Marie-Lou Gendron-Marsolais (ESO) introduced an in depth clarification for the jets’ interplay with their atmosphere on the AAS assembly.Another galaxy, NGC 1275, reveals advanced filaments that join its shiny jets to an extended, curlicue path that has puzzled astronomers since first found in 1998. It’s nonetheless unclear why the tail has the form it does — possibly a mix of our viewing angle and twisting by shocks in the encompassing gasoline, Gendron-Marsolais mentioned throughout her presentation on January 12th. The outcomes additionally seem in the December 2020 Monthly Notices of the Royal Astronomical Society.

— Camille M. Carlisle

A Moon-forming Disk?

These three photos of the DH Tau system present how the central star’s mild is subtracted to disclose the younger super-Jupiter DH Tau b, seen at decrease left. The rightmost body reveals the system’s polarization: DH Tau b itself is strongly polarized, which suggests it is enshrouded in mud.ESO / VLT / SPHERE / Van Holstein et al.Astronomers first found a super-Jupiter orbiting the star DH Tau, pictured above, in a picture taken in 2004. The big world is at the very least 11 instances Jupiter’s mass and enormously removed from its star — 10 instances farther out than Neptune is from the Sun. But at simply 2 million years previous, it is so younger that it nonetheless glows from the warmth of its formation.
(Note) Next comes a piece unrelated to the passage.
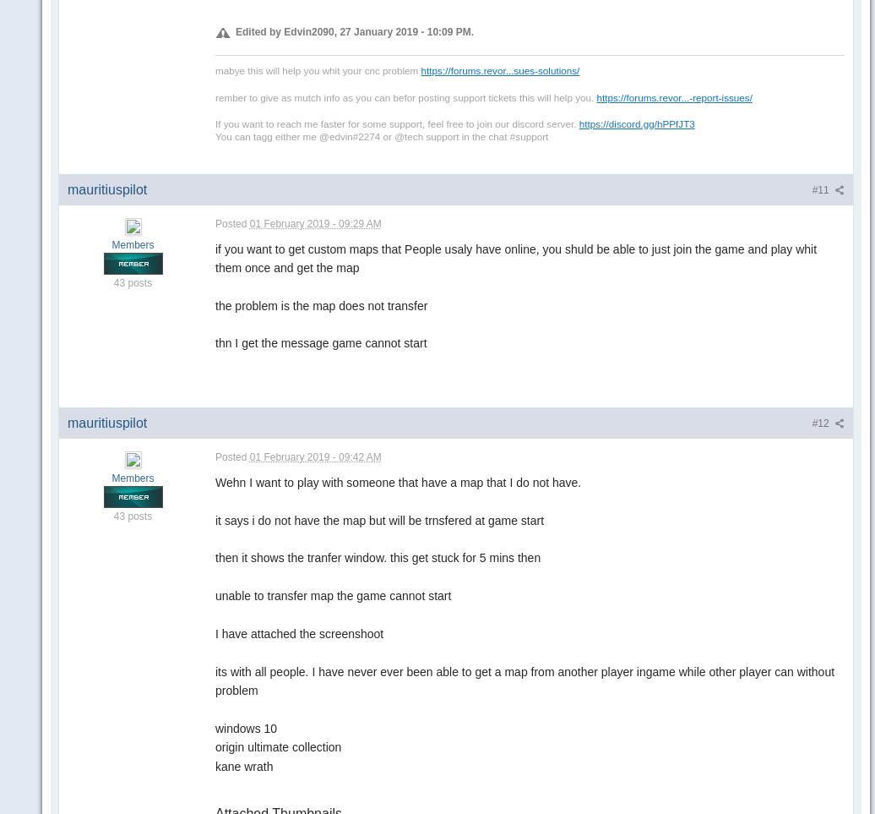  What do you see at coordinates (811, 188) in the screenshot?
I see `'#11'` at bounding box center [811, 188].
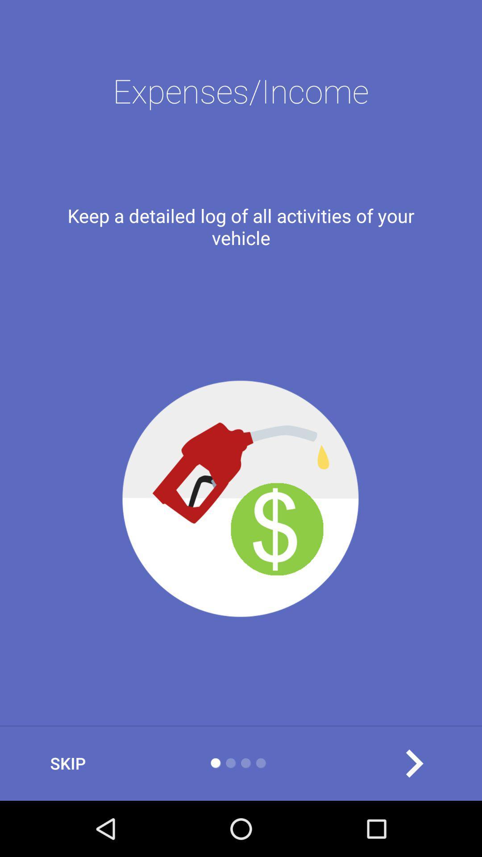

Now, Rob van Holstein (Leiden University and European Southern Observatory) and colleagues have measured the polarization of this infrared glow to look at its formation in motion. The outcomes will seem in Astronomy & Astrophysics (on-line preprint out there).

The mild is strongly polarized, which suggests the world’s glow should be scattering off mud particles. This mud doubtless surrounds the planet in the form of a disk, which suggests DH Tau b could possibly be in the method of forming moons — although in fact any moons round this planet stay unseen.

In one other shock, the disk is misaligned with the one that continues to be across the central star, so the researchers suppose DH Tau b shaped at its excessive distance from the star, somewhat than forming nearer in and migrating out. That means this huge world, which could even be huge sufficient to be a brown dwarf, would have collapsed instantly from the gasoline cloud that shaped the central star, in the identical approach that binary stars kind.

— Monica Young

Streamers in the Milky Way Halo

This picture is a visualization not of actual knowledge, however a simulation of tons of of streams of stars in a Milky Way-like halo. Each colour marks a distinct stream. An interactive model of this determine is out there on Adrian Price-Whelan’s web site.A. Price-Whelan / A. Küpper / J. Diemand The Milky Way has led a comparatively quiet life, with no main mergers with different huge galaxies up to now (the approaching collision with the Andromeda Galaxy however.)

Even so, our galaxy has had its fair proportion of social visits from dwarf satellites and star clusters. As these stellar clumps have fallen into the Milky Way, tidal forces pulled them aside into spaghetti-like streams that now adorn the halo surrounding our galactic disk. The Dark Energy Survey and the European Space Agency’s Gaia mission have now enabled astronomers to find these streams by the handfuls. The visualization above, drawn from a simulation, reveals simply what number of streams may exist in the Milky Way halo.

A knowledge-based mostly visualization reveals the Jhelum stream (in orange), and another streams across the Milky Way. An interactive model of this determine is out there on-line at Adrian Price-Whelan’s web site.A. Price-WhelanThe Jhelum Stellar stream, proven in orange above, is likely one of the most not too long ago found streams in the Milky Way’s inside halo. In addition to Gaia knowledge, Allyson Sheffield (LaGuardia Community College) and colleagues made use of the APOGEE survey to find out the composition of the celebrities and thus assist slender down their origin. While they weren’t in a position to tie the stream to a selected galactic merger, they did set up that it wasn’t a part of the Gaia-Enceladus dwarf that got here crashing into our galaxy some 9 billion years in the past.

Read extra in regards to the end result in the SDSS press launch.